======== Listed entries ========
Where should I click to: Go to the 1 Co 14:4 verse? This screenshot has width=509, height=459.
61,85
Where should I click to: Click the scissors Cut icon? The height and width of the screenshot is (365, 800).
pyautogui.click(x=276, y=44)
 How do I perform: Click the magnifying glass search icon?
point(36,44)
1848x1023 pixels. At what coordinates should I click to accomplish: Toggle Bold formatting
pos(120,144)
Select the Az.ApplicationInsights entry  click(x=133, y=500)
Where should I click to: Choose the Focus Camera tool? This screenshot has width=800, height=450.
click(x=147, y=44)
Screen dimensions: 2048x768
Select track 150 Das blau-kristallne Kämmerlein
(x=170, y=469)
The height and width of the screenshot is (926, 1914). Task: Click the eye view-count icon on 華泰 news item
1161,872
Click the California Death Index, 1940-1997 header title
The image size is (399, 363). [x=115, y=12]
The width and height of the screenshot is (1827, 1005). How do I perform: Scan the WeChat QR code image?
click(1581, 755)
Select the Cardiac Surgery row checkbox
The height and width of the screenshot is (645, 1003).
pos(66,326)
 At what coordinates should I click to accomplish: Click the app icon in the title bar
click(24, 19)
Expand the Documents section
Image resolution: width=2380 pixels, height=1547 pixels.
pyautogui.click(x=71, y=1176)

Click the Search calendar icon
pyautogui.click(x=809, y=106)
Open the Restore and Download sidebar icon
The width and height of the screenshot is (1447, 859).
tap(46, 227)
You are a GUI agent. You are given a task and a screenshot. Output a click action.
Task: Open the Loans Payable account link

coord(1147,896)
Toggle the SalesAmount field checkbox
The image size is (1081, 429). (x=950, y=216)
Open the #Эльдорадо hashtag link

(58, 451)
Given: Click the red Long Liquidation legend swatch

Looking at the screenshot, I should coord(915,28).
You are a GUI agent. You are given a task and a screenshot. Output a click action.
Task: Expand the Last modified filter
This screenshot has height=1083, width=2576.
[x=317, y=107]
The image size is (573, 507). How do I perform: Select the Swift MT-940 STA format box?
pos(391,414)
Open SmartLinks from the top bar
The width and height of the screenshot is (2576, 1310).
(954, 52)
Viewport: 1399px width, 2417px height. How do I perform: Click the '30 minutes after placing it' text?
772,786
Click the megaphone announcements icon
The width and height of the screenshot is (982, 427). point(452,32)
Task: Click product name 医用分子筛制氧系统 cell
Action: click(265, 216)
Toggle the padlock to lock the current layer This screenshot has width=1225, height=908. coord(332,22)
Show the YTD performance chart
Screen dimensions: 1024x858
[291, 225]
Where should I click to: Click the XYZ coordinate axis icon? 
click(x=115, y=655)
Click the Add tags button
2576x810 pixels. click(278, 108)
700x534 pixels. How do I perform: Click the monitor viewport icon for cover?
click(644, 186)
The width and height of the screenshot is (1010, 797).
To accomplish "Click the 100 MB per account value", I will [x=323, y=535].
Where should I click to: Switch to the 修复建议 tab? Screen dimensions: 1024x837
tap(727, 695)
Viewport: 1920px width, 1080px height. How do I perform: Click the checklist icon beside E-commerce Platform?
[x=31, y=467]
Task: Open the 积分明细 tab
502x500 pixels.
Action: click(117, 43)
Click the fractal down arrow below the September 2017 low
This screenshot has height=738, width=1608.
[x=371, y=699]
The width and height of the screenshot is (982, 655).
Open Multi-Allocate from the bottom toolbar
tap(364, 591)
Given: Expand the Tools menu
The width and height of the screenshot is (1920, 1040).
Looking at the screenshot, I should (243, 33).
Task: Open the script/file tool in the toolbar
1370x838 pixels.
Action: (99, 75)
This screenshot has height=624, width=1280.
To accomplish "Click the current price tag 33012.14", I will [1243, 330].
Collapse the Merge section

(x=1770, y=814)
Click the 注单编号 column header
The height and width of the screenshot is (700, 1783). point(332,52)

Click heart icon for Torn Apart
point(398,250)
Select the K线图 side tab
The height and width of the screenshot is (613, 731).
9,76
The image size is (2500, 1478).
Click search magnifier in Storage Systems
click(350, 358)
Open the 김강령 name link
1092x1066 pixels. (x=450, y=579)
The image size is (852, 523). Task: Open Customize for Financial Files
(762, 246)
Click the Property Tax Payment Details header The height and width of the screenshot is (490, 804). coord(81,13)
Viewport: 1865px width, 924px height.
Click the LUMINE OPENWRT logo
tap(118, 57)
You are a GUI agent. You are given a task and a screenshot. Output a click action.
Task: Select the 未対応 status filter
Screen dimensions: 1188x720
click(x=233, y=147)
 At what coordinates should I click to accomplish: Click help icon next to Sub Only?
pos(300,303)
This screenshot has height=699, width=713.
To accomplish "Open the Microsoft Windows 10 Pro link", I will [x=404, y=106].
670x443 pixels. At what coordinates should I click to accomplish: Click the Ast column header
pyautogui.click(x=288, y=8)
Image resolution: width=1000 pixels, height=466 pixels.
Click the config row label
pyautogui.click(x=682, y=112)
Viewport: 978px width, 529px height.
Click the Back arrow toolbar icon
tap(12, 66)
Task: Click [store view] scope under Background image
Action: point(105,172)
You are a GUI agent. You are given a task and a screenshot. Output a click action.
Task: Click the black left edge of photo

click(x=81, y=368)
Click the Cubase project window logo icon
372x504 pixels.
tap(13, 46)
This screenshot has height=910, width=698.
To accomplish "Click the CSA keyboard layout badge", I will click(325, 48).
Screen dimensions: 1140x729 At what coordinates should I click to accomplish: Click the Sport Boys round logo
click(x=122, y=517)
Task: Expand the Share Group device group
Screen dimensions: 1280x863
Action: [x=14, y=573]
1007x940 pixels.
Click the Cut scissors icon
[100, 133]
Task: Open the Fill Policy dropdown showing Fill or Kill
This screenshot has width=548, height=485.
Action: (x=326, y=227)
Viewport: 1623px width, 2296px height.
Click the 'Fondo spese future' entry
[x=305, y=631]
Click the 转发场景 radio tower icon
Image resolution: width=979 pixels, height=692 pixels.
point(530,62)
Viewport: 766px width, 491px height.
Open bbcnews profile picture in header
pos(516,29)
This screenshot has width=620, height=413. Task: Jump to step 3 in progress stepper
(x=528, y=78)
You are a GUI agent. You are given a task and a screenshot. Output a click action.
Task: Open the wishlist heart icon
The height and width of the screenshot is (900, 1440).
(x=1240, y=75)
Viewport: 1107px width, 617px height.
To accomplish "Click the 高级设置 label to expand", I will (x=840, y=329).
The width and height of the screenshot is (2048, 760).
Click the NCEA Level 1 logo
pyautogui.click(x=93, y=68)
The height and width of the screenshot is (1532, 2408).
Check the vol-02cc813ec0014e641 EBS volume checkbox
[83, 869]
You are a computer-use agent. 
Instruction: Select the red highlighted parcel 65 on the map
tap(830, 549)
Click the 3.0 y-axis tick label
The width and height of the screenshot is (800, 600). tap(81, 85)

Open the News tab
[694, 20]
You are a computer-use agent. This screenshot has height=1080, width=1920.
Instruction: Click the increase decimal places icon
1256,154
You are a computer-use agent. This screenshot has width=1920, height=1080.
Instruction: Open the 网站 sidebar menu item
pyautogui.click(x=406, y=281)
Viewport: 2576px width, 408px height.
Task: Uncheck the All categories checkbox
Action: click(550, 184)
========
▶ Required task: Which lines in the entries above contain the string "Toggle"? Return every such line in full, and treat uppercase and lowercase as different.

▶ Result of this exercise:
1848x1023 pixels. At what coordinates should I click to accomplish: Toggle Bold formatting
Toggle the SalesAmount field checkbox
Toggle the padlock to lock the current layer This screenshot has width=1225, height=908. coord(332,22)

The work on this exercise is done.